Content starts
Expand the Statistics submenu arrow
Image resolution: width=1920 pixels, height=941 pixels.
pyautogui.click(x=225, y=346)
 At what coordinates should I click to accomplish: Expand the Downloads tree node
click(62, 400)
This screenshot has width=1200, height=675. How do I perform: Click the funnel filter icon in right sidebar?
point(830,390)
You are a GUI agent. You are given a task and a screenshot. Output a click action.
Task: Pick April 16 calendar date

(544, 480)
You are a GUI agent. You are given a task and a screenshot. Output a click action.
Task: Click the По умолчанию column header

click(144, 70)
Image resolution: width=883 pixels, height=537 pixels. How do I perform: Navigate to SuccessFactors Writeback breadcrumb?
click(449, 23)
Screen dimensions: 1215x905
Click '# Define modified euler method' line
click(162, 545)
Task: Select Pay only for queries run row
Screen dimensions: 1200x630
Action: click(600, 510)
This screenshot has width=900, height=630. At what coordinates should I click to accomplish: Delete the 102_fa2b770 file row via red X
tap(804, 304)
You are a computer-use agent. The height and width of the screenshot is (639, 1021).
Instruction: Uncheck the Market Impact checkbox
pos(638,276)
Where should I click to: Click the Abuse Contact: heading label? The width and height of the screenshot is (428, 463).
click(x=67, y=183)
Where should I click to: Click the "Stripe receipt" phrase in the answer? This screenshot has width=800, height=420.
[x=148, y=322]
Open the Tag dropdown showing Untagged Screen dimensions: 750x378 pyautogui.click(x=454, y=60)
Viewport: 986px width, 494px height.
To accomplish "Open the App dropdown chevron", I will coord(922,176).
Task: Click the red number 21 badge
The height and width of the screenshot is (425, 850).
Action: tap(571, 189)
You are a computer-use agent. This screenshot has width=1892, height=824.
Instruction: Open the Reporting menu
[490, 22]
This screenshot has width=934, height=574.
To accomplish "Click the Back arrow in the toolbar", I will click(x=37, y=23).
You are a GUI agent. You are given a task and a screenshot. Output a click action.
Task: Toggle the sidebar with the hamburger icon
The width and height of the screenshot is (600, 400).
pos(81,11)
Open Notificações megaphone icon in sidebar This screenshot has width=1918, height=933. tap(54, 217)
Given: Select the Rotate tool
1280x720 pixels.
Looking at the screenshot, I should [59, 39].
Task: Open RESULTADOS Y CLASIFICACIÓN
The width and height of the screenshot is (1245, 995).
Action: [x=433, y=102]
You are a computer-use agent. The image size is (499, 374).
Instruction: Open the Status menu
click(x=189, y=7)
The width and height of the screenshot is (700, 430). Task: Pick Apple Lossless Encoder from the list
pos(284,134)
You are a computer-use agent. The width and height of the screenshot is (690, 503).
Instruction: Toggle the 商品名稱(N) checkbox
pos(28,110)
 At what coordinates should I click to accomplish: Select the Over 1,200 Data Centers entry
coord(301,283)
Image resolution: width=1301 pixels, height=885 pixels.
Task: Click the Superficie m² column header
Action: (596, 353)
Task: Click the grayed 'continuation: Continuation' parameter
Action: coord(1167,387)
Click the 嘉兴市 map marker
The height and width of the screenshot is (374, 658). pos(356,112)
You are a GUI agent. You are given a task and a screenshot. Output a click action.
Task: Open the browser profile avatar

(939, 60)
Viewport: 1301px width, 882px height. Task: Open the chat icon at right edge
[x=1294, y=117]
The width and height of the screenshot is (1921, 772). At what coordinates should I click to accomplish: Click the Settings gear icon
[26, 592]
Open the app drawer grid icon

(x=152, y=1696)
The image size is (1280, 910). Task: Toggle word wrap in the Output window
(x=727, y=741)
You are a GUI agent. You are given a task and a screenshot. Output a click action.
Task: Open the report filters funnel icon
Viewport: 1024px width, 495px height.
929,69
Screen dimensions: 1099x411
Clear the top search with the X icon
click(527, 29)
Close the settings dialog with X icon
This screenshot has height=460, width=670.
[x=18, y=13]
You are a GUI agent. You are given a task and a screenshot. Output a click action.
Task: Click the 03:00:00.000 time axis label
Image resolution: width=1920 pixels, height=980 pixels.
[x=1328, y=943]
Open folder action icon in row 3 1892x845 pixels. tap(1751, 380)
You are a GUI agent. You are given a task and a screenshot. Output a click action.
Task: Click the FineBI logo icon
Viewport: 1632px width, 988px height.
Content ends
What is needed: Would you filter the records and copy each line that contains the word "dropdown"?

Output for this task:
Open the Tag dropdown showing Untagged Screen dimensions: 750x378 pyautogui.click(x=454, y=60)
To accomplish "Open the App dropdown chevron", I will coord(922,176).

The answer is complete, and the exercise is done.